Mein Mann wollte zu mir und den Kindern wegen des Geldes zurückkehren.
Ich heiratete mit 18 Jahren. Mein Ehemann, Peter, war 20 Jahre älter als ich. Seine Freundlichkeit zog mich an, er sprach freundlich, und ich verliebte mich einfach. Ein Jahr später wurde unsere Tochter Anja geboren, und dann unser Sohn Karl.
Peter unterstützte mich in allem. Mit seiner Hilfe stand ich auf eigenen Beinen und schloss mein Studium ab. Als unser jüngster Sohn drei Jahre alt war, packte mein Mann seine Sachen und verschwand für immer aus unserem Leben.
Lange weinte ich und hatte keine Ahnung, wie ich allein mit zwei Kindern klarkommen sollte. Ich hatte keinerlei Unterstützung, also konnte ich nicht arbeiten. Der Unterhalt betrug 100 Euro, wie sollte ich davon leben? Dann kam meine Tochter in die Schule und mein Sohn bekam einen Platz im Kindergarten. Endlich konnte ich arbeiten gehen.
Dann tauchte mein Mann wieder auf, bat um Verzeihung und wollte nach Hause zurückkehren. Doch ich sagte ihm damals:
– Wir haben gelernt, ohne dich zu leben. Du hast kein einziges Mal an die Kinder gedacht, und jetzt entschuldigst du dich? Geh weg und komm nicht mehr in unser Leben zurück.
Einen Monat später verklagte er mich, in der Hoffnung, die Kinder zurückzugewinnen, verlor jedoch den Prozess. Anja und Karl blieben bei mir.
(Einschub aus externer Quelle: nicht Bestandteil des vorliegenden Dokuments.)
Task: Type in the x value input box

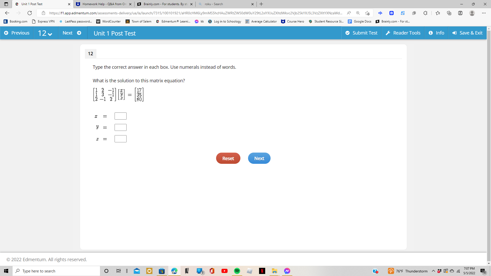Action: tap(120, 116)
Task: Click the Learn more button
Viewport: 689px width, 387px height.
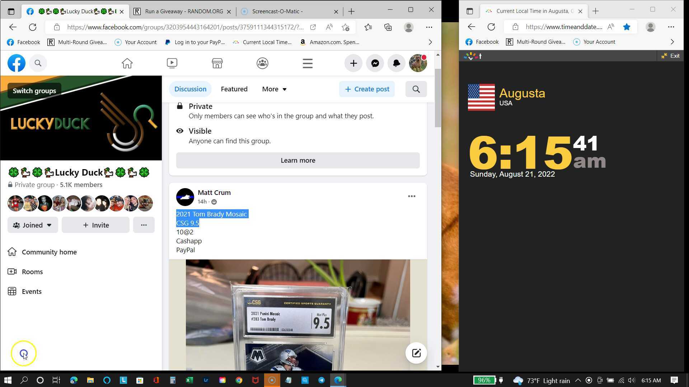Action: pos(298,161)
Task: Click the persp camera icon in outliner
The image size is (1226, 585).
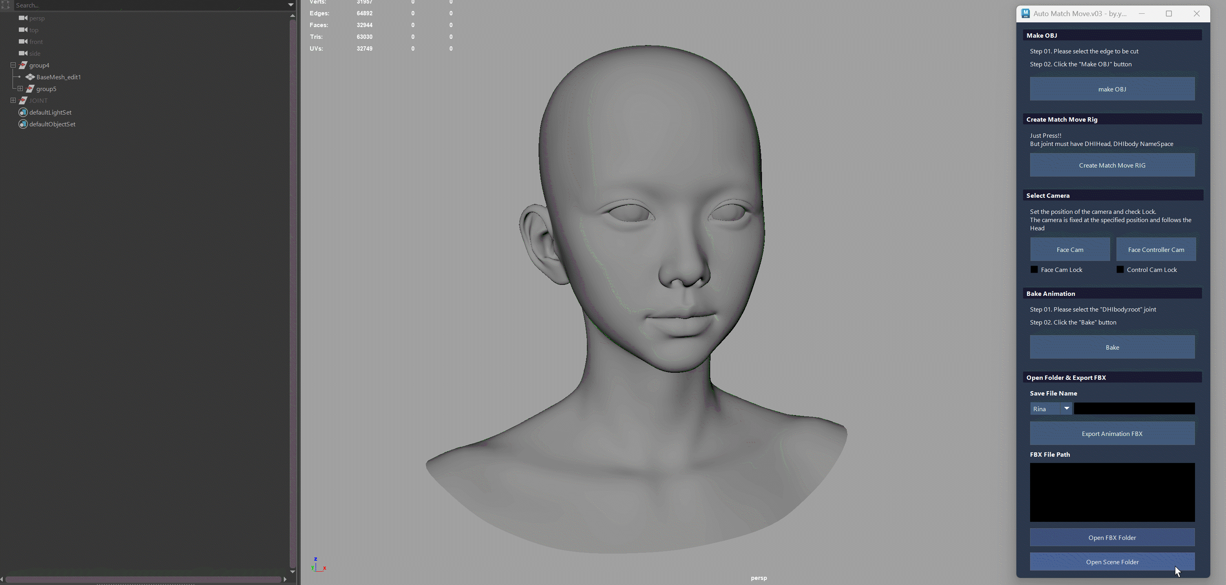Action: click(23, 18)
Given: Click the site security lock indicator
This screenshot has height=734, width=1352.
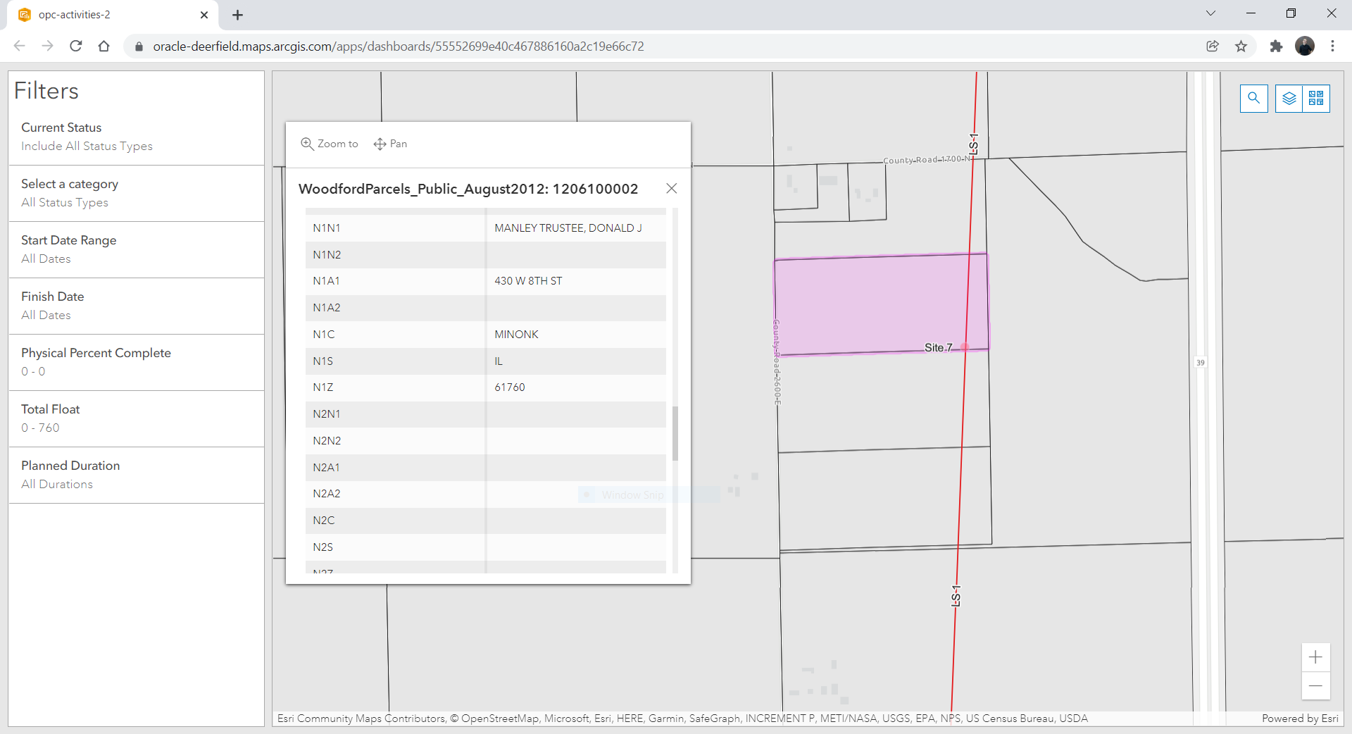Looking at the screenshot, I should [x=139, y=46].
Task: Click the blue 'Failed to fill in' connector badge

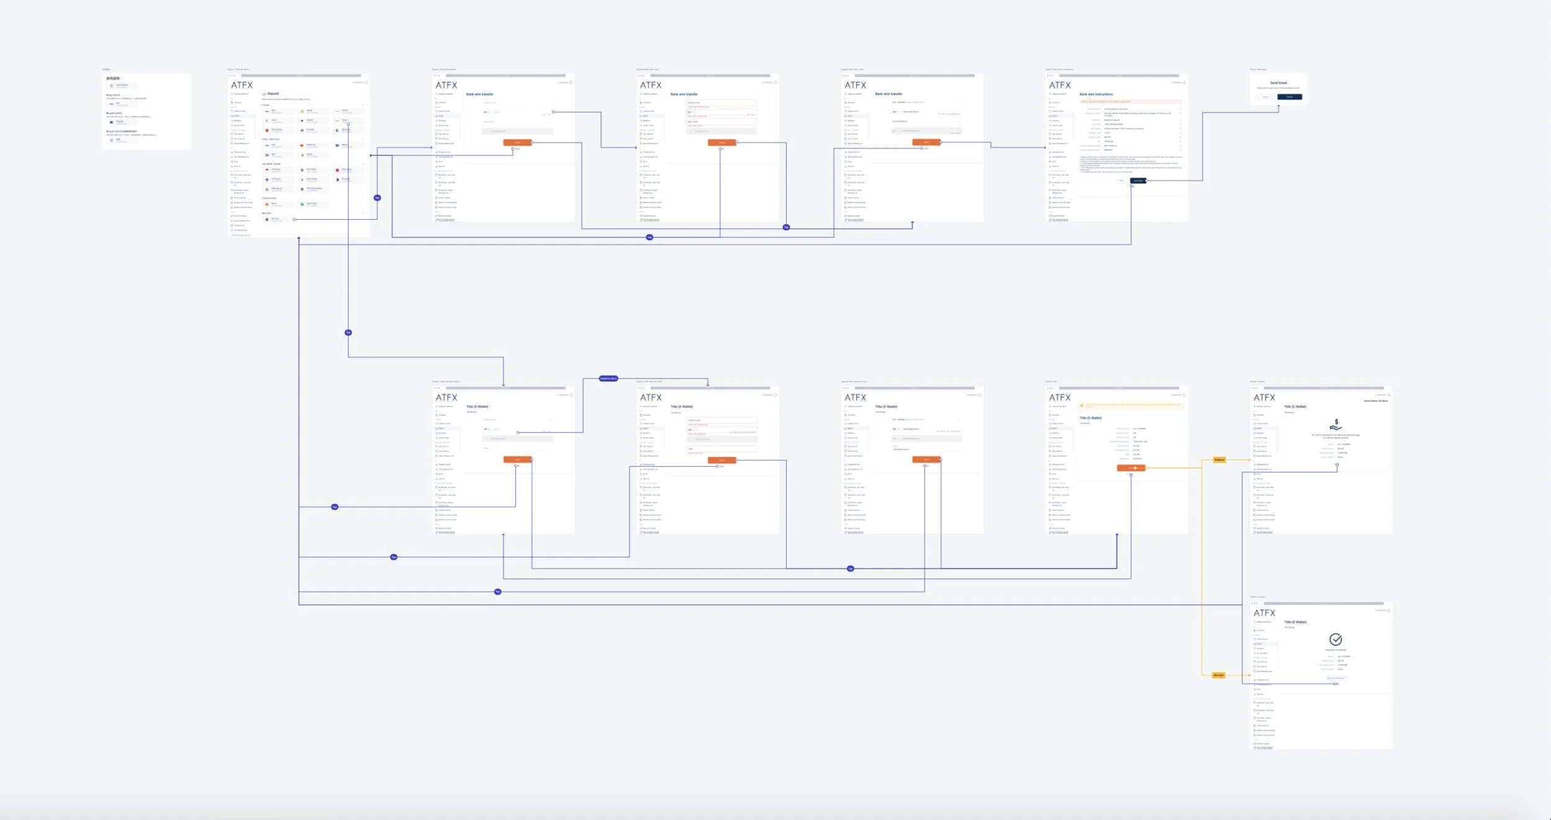Action: (x=608, y=378)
Ein halbes Jahr später erfuhr ich, warum mein Mann sich versöhnen wollte. Sein Vater hatte ein Testament für unsere Kinder gemacht, und Peter ging leer aus. Jetzt ist alles vorbei, aber ich erinnere mich noch daran, wie es war, mit meinen Kindern ein Stück Brot zu teilen und wochenlang zu hungern.